Michelle Obama 'particularly proud of my husband'
Michelle Obama, speaking as her husband may have the Democratic presidential nomination within his grasp, told a Chicago luncheon crowd Friday that she's more convinced than ever he is ready for the office.
"I'm particularly proud of my husband, who has handled himself with dignity and with strength and with grace," Obama said of the long campaign, as she addressed about 1,800 people, mostly women, at McCormick Place.
Obama, offering brief remarks before featured speaker Valerie Plame Wilson took the podium, hit the main talking points of her husband's campaign.

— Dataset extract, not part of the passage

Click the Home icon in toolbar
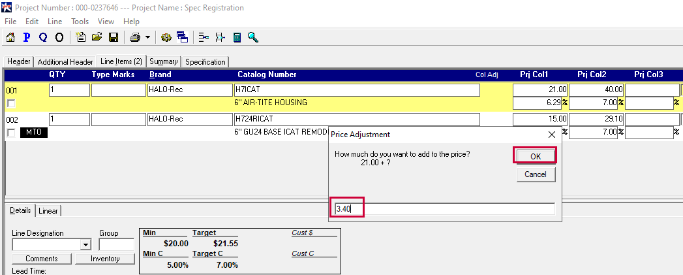683x275 pixels. (x=10, y=37)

Introduced by U.S. Rep. Jan Schakowsky, the luncheon's sponsor, as "the next first lady of the United States," Obama described roundtable discussions with women that she has hosted as she's campaigned across the country. Obama said she has heard repeatedly from women worried about inadequate health care and stagnant wages in the face of rising prices for food, fuel and other items.
Obama may have struck a chord with suburban residents in her audience by saying, "More working women are finding they have longer commutes so that their children are in day care more than they're with their families."
Responding to questions about how the Obamas' two young daughters have handled the campaign, she called both "amazing little troupers" who "demonstrate joy for life and kindness and respect for others that would make any mother proud."
Obama, speaking not far from her Hyde Park home, said she arranges her campaign schedule to be away from home no more than one night per week.
Speaking with reporters before the "Ultimate Women's Power Luncheon," which she sponsors annually, Schakowsky shrugged off recent exit polls that have as many as a third of Hillary Clinton voters saying they will vote for John McCain in November if Obama wins the Democratic nomination.
"At the end of the day, Democrats do not want a third Bush term," Schakowsky said, echoing the Democratic strategy of linking the GOP nominee as often as possible to a president whose approval ratings continue to sink.
Wilson, the former CIA operations officer whose identity was revealed by a former Bush aide, outlined the events that led to her blown cover. It was made public by former White House chief of staff I. Lewis "Scooter" Libby, who was eventually convicted of perjury and obstruction of justice.
Wilson has written a book about the experience and has filed a civil suit related to those events against Libby, Vice President Dick Cheney, former President Bush adviser Karl Rove and Richard Armitage, former deputy secretary of state.